▸ **DATA LISTING**:
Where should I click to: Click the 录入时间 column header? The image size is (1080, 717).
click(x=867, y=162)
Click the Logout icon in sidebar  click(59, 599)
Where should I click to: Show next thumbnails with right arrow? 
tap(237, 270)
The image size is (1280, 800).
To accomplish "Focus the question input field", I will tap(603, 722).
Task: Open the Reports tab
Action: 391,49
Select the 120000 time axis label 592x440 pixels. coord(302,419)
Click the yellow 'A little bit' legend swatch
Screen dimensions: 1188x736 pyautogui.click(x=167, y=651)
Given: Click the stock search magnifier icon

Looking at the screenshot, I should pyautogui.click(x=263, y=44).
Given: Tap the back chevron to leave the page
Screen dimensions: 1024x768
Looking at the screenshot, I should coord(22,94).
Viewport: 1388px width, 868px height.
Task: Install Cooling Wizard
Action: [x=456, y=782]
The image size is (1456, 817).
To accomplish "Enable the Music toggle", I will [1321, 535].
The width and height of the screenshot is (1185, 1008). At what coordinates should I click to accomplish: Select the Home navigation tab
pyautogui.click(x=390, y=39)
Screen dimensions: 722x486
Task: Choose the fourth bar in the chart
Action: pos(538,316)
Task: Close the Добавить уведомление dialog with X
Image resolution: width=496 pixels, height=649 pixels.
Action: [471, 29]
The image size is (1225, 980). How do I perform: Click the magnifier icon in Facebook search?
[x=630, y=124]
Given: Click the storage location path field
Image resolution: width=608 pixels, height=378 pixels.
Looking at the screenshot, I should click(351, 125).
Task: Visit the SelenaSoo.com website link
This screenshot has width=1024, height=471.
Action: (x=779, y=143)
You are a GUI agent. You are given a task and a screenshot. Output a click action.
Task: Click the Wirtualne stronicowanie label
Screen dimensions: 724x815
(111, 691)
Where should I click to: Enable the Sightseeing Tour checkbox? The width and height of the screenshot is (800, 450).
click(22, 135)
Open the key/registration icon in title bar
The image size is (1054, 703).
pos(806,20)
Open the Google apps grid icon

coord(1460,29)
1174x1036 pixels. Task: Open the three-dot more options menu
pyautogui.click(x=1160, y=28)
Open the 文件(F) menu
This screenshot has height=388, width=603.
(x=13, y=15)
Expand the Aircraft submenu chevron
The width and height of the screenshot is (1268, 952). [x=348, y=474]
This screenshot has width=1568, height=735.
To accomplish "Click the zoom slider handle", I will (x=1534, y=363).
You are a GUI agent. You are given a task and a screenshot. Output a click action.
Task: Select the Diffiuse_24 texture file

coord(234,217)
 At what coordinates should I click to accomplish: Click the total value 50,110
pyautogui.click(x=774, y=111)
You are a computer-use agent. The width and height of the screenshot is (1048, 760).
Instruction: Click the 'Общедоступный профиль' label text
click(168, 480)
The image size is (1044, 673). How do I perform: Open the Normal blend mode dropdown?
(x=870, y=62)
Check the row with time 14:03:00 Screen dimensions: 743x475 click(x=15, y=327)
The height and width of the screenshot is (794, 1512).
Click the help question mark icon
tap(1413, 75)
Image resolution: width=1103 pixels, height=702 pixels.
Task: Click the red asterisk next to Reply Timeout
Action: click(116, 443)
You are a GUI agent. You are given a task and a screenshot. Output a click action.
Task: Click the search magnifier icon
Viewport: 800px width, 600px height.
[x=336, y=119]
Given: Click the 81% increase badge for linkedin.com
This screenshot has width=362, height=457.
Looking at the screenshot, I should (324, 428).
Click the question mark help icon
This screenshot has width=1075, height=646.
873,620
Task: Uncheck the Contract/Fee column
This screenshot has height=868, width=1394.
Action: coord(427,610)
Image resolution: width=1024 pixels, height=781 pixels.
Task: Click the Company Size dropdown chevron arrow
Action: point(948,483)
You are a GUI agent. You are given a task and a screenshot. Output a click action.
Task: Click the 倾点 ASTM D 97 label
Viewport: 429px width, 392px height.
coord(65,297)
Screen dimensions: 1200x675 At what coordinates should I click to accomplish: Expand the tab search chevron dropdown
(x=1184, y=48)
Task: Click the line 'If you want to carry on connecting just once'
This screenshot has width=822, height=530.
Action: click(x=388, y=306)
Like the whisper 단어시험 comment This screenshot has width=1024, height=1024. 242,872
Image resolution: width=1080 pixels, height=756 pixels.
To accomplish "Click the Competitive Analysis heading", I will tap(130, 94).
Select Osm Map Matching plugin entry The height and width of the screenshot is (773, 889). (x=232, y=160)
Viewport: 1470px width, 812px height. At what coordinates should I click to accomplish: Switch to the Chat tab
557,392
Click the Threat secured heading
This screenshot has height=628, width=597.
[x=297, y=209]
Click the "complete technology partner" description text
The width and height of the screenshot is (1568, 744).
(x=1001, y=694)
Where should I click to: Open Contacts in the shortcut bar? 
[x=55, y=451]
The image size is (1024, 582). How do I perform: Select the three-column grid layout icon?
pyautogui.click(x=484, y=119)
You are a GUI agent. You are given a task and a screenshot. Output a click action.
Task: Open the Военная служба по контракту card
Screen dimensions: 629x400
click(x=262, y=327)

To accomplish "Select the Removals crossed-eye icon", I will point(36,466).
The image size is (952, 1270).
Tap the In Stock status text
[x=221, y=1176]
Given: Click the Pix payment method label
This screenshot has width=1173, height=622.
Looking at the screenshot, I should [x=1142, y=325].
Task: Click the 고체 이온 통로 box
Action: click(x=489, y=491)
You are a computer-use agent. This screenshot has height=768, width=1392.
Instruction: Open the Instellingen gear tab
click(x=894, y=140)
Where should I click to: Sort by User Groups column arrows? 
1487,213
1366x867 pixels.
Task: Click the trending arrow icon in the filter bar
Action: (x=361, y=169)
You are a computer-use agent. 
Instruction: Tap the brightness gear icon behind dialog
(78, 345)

▸ **EXERCISE**: Look through the records and copy down every line that holds "computer".

▸ **TASK SOLUTION**:
You are a computer-use agent. The width and height of the screenshot is (1048, 760).
You are a computer-use agent. This screenshot has height=768, width=1392.
You are a computer-use agent. 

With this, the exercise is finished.